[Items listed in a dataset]
=== Begin Enclosure ===
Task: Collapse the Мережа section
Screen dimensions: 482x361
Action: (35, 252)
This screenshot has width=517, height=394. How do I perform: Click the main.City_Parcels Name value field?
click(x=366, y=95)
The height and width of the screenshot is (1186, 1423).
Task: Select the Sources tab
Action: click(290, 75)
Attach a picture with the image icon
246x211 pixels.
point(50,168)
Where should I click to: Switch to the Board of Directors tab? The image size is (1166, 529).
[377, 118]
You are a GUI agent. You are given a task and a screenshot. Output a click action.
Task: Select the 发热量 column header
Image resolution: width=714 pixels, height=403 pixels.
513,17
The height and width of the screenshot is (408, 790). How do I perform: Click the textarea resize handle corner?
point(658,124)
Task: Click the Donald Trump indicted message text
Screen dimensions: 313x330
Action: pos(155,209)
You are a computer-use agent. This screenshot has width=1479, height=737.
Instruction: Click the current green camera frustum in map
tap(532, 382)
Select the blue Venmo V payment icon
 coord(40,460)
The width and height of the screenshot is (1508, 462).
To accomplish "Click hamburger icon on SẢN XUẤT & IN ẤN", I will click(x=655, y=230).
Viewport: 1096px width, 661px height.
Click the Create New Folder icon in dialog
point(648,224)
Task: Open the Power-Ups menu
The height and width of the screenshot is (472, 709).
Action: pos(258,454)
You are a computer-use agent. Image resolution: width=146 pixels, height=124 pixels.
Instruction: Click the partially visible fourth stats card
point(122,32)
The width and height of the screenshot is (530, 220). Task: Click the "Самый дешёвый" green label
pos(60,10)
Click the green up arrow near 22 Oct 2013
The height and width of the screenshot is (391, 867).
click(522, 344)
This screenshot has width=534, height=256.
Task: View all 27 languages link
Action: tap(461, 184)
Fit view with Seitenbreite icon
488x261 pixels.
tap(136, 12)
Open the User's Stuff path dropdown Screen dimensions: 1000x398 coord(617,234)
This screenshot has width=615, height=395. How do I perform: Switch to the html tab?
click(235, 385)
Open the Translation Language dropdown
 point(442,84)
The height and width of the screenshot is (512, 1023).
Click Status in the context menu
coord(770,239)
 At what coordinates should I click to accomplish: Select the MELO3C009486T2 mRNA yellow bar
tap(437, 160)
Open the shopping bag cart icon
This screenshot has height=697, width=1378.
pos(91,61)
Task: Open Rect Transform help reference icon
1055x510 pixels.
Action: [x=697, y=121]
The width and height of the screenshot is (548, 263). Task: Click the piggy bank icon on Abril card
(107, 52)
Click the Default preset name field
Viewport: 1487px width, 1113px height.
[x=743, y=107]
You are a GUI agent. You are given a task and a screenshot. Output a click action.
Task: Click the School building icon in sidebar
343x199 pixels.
=== End Enclosure ===
About this exercise - Pull every line with the word "agent" from the data.

Result of this task -
You are a GUI agent. You are given a task and a screenshot. Output a click action.
You are a computer-use agent. This screenshot has width=1479, height=737.
You are a computer-use agent. Image resolution: width=146 pixels, height=124 pixels.
You are a GUI agent. You are given a task and a screenshot. Output a click action.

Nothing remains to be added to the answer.